List, from the lines below, each one with "logo" in it.

Input records:
######

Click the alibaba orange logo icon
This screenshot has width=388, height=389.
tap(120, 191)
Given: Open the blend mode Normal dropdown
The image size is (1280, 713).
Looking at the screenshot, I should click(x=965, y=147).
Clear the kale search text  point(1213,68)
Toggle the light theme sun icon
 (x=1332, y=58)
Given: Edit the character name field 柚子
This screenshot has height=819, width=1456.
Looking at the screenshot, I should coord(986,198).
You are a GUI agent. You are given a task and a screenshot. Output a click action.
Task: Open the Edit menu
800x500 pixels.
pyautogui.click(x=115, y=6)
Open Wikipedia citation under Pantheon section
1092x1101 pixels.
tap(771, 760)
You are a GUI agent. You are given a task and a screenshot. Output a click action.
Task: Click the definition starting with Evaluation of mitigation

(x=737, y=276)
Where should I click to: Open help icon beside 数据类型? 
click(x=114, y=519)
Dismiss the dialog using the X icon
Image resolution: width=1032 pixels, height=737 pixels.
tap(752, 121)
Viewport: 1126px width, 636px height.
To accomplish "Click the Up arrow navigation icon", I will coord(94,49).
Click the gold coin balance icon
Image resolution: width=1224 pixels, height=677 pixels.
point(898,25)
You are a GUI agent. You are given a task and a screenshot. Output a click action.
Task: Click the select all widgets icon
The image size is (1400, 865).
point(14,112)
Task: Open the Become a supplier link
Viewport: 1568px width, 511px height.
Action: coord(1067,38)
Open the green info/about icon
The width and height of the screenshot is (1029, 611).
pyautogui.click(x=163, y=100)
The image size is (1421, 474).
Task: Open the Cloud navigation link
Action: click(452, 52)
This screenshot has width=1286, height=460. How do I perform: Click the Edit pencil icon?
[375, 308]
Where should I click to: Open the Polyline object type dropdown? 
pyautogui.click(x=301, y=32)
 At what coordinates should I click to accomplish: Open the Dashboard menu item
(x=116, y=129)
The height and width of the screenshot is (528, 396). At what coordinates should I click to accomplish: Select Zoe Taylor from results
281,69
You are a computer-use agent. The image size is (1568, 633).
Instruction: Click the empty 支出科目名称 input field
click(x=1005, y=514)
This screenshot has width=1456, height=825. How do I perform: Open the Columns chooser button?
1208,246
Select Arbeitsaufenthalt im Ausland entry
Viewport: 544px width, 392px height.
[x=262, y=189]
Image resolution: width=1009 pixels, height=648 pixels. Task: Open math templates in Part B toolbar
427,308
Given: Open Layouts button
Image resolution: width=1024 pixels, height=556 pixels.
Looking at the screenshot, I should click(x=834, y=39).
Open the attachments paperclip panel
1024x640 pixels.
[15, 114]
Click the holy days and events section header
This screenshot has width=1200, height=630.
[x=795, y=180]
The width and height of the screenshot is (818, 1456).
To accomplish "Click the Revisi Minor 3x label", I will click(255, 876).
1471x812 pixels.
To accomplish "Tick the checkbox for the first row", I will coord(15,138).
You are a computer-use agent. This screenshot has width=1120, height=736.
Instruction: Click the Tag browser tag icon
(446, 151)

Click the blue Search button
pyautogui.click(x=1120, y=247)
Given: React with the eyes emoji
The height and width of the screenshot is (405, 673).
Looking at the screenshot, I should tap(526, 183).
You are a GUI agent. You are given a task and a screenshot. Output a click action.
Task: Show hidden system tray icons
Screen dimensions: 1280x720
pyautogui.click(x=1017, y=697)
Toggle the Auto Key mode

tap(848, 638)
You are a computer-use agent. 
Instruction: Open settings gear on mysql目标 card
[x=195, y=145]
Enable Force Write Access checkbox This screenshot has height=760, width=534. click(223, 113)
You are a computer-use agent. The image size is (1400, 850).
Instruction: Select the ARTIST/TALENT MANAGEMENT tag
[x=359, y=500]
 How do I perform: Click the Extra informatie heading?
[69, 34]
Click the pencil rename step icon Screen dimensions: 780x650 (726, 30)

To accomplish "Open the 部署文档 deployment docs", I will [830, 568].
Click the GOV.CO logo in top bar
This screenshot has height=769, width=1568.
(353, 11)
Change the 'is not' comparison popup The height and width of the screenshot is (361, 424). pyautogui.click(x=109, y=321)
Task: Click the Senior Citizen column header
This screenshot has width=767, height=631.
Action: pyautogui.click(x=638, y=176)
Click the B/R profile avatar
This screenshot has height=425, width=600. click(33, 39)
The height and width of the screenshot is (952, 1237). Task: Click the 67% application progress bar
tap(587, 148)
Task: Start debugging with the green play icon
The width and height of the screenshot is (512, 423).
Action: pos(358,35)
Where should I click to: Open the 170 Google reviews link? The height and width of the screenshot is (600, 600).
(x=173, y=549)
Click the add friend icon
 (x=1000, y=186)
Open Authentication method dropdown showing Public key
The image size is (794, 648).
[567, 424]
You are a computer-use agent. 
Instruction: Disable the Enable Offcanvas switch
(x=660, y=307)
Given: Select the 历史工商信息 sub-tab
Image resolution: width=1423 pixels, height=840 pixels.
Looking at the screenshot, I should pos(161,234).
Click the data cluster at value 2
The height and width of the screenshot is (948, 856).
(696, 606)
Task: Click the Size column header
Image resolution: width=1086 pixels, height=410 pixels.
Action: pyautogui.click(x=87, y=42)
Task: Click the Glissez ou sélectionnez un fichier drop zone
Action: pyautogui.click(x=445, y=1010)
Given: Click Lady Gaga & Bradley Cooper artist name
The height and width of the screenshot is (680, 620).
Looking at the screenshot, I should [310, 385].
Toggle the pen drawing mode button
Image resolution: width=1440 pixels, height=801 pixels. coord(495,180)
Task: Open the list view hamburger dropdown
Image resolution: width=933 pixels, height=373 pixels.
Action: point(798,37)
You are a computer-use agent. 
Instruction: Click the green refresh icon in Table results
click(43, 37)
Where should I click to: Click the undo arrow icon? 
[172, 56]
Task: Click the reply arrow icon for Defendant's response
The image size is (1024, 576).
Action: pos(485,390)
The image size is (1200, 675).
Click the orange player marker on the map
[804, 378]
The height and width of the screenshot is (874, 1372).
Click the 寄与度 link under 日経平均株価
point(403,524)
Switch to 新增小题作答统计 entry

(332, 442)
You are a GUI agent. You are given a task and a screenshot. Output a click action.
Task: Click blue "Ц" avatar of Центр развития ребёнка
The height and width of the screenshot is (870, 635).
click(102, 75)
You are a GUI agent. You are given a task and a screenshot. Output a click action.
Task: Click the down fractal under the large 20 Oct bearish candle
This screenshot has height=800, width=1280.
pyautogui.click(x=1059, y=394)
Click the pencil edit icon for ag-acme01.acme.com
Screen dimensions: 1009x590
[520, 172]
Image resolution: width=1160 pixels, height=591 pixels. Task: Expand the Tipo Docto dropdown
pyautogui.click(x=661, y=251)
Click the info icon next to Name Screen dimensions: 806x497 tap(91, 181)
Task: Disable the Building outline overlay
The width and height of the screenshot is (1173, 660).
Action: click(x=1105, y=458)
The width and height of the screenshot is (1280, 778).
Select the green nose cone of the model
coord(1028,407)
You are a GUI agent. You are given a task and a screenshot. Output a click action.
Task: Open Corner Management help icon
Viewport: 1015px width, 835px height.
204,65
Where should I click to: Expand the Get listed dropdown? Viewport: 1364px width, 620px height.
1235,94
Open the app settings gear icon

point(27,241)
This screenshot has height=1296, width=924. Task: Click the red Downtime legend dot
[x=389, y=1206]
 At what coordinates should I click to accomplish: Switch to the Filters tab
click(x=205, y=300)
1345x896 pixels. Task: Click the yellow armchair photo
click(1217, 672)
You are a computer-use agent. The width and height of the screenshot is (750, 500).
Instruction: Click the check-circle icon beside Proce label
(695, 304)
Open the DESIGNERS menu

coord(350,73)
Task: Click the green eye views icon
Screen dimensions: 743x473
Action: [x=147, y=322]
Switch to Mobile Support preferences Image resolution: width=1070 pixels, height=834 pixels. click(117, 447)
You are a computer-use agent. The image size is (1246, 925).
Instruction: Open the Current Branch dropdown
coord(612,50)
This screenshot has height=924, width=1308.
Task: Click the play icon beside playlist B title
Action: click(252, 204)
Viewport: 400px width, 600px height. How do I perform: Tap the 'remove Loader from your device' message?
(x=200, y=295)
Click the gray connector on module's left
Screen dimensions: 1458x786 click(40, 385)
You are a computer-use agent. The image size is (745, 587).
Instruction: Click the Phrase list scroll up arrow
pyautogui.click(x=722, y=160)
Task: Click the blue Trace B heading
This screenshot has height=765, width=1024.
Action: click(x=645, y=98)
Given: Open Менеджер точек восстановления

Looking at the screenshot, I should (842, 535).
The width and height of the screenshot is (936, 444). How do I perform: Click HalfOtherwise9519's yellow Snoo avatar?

######

Completed task:
Click the alibaba orange logo icon
Click the GOV.CO logo in top bar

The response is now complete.